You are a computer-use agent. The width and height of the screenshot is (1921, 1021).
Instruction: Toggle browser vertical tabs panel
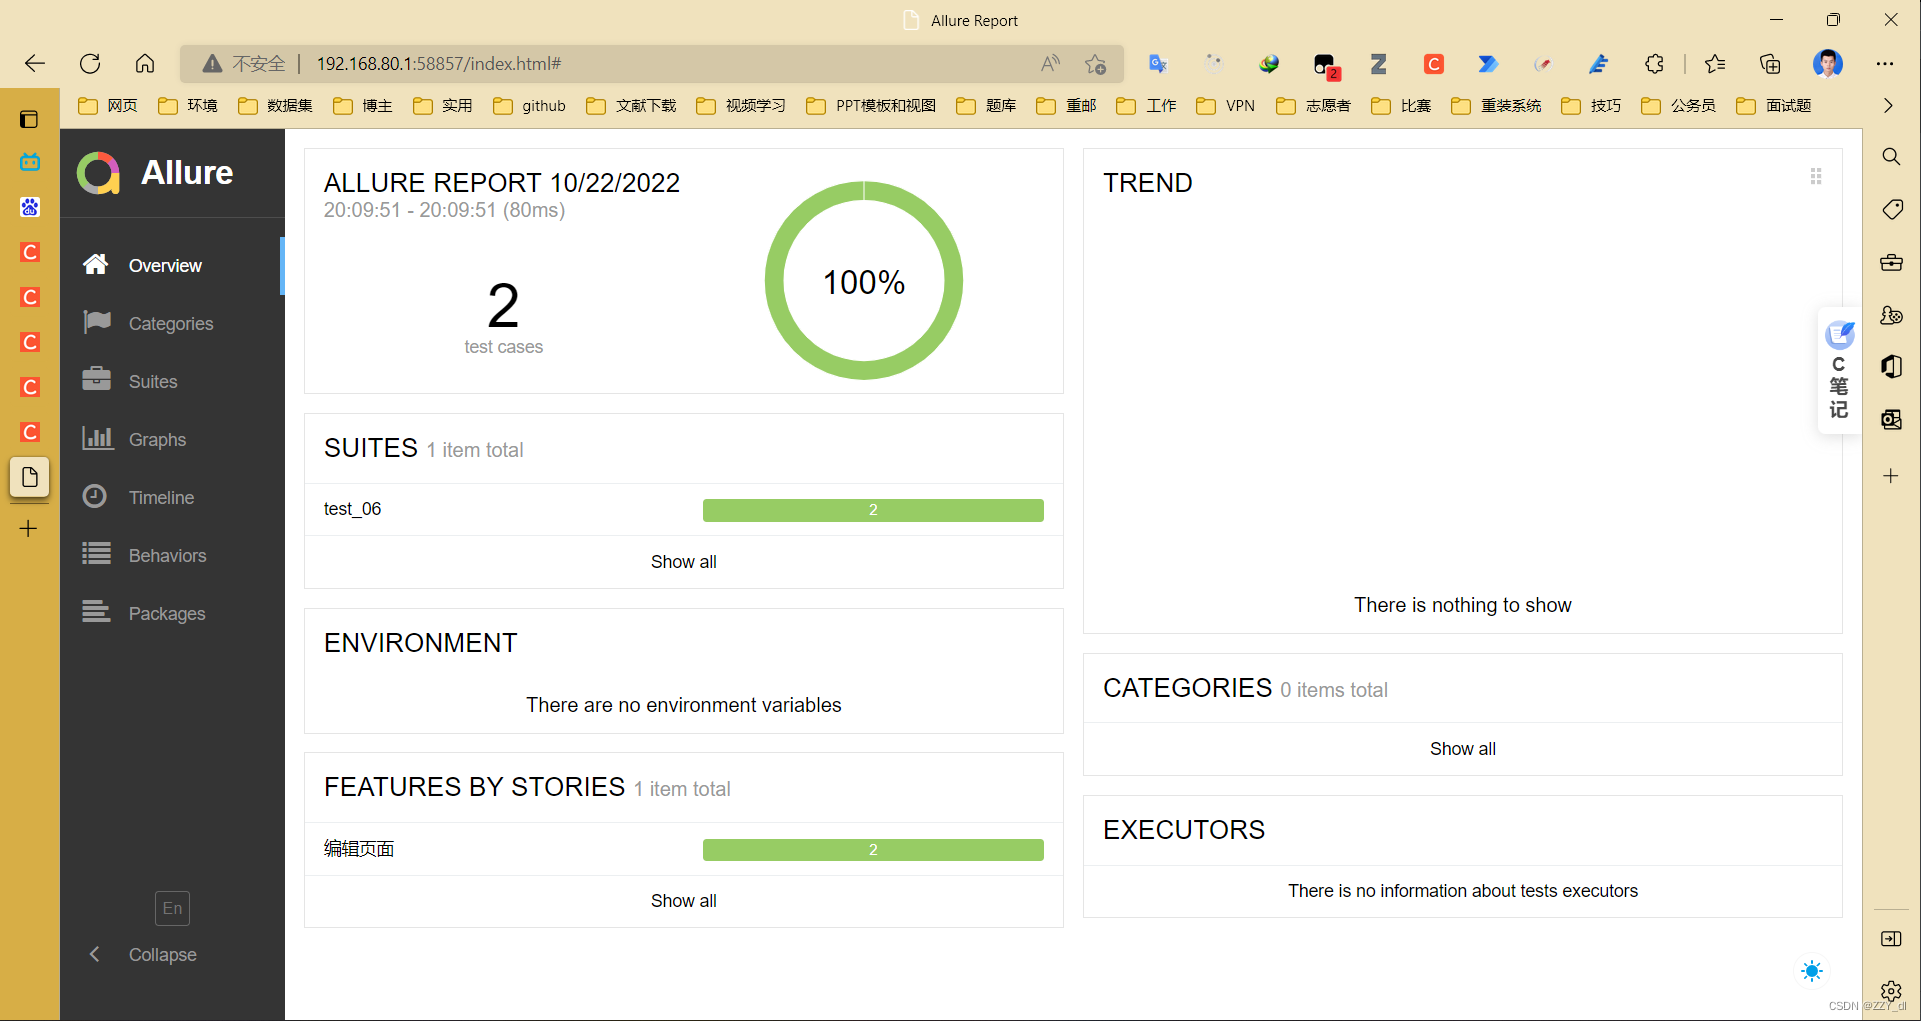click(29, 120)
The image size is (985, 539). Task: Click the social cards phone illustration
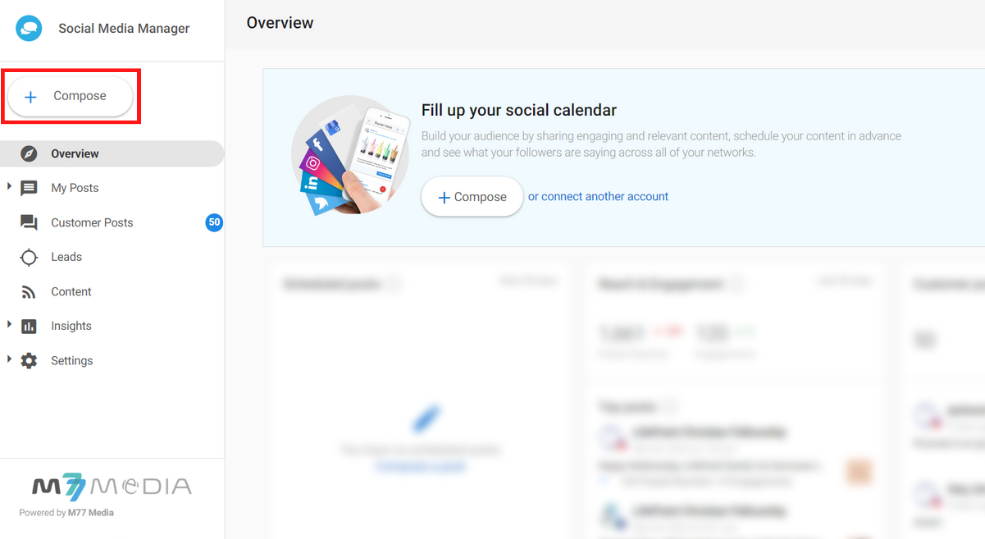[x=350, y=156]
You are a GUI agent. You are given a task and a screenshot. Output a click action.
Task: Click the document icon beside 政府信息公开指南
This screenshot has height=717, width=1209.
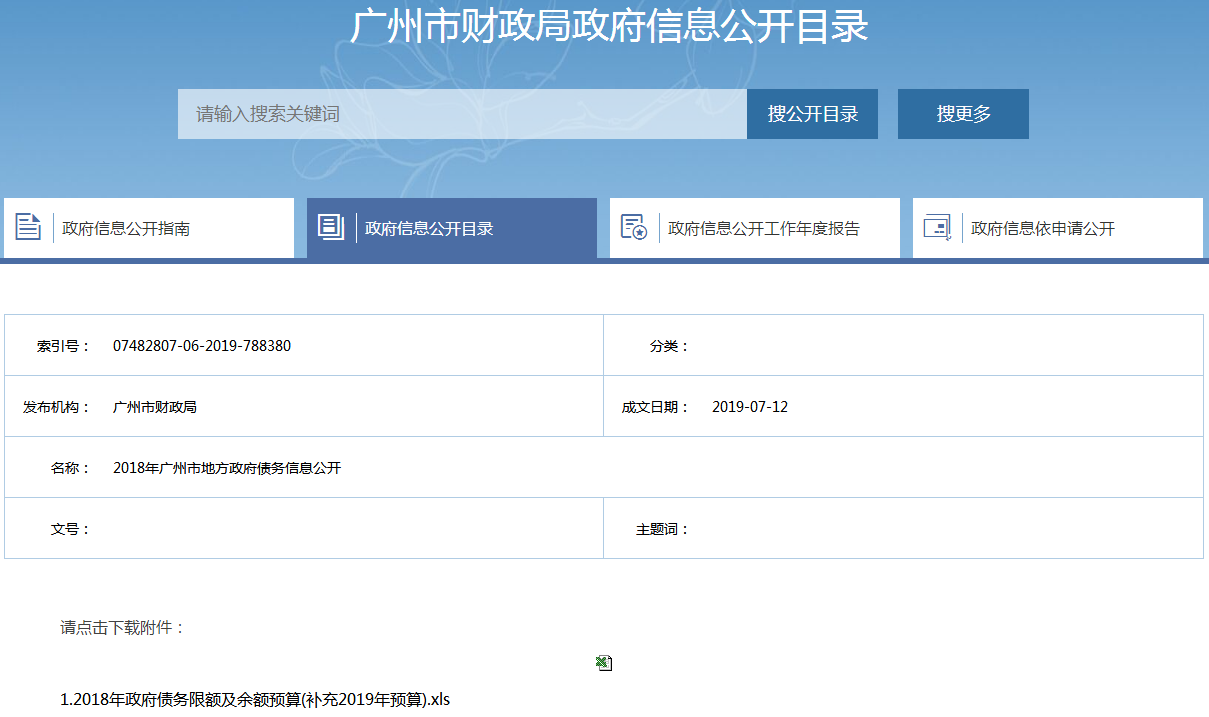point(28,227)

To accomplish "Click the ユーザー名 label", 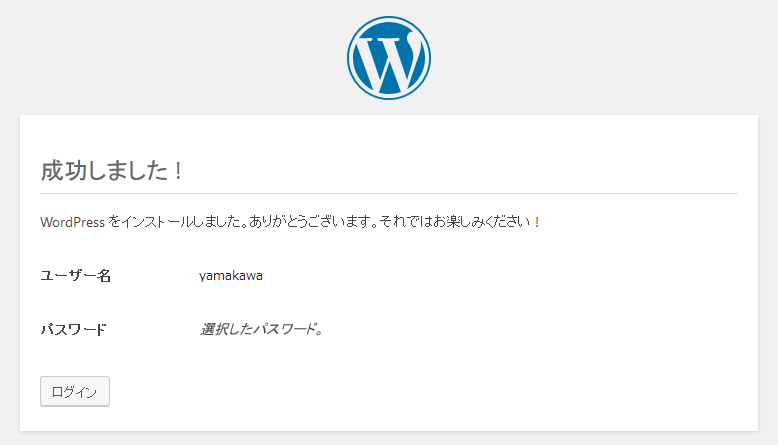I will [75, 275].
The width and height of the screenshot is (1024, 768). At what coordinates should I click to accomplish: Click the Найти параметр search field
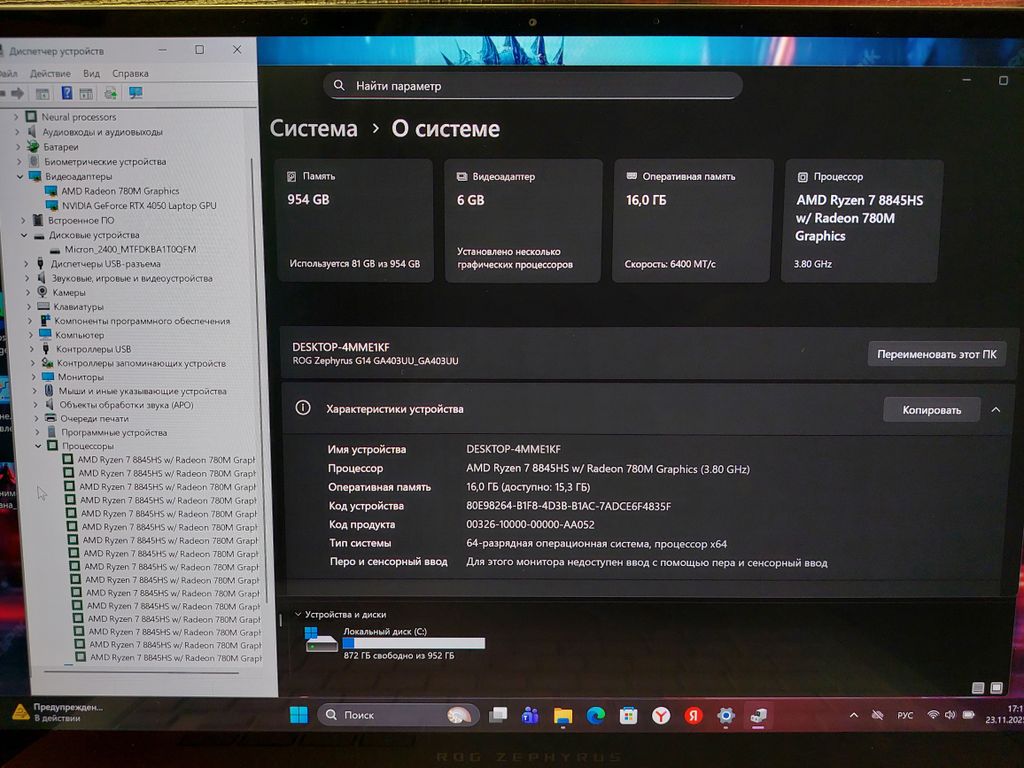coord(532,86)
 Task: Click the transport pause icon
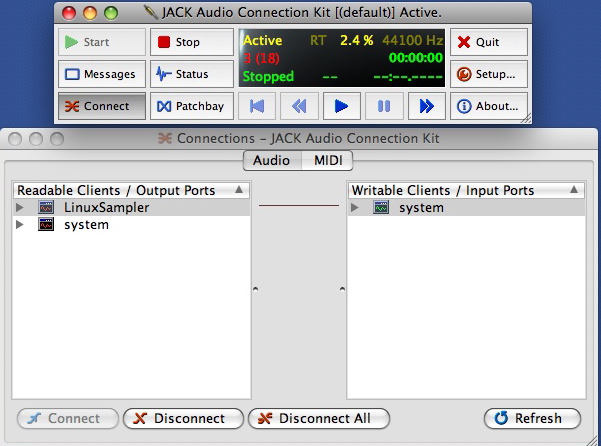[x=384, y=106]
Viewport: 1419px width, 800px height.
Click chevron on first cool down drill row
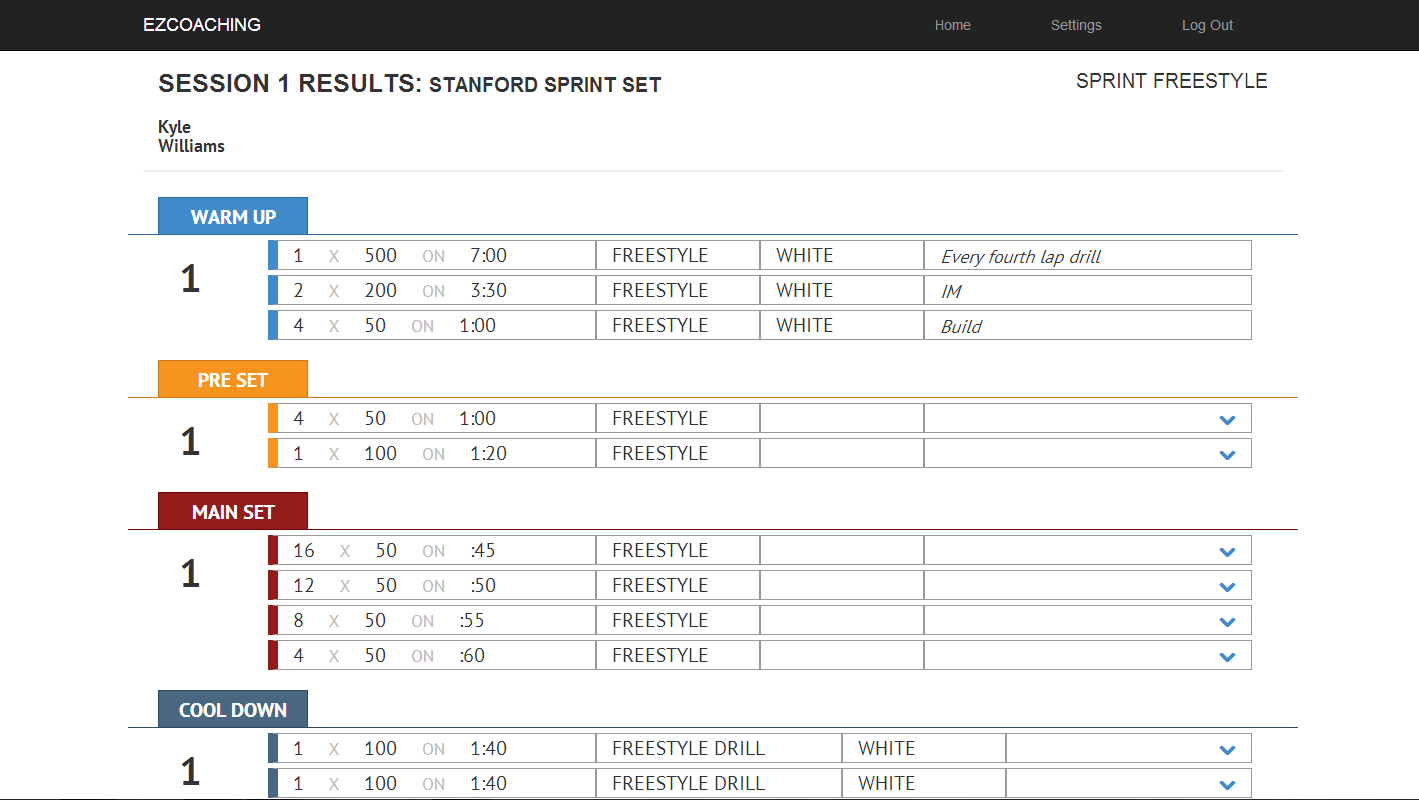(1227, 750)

## What is needed
From the material above, copy each line that includes the word "agent".

## Answer to the problem
You are a computer-use agent. The width and height of the screenshot is (1921, 1021).
You are a GUI agent. You are given a task and a screenshot. Output a click action.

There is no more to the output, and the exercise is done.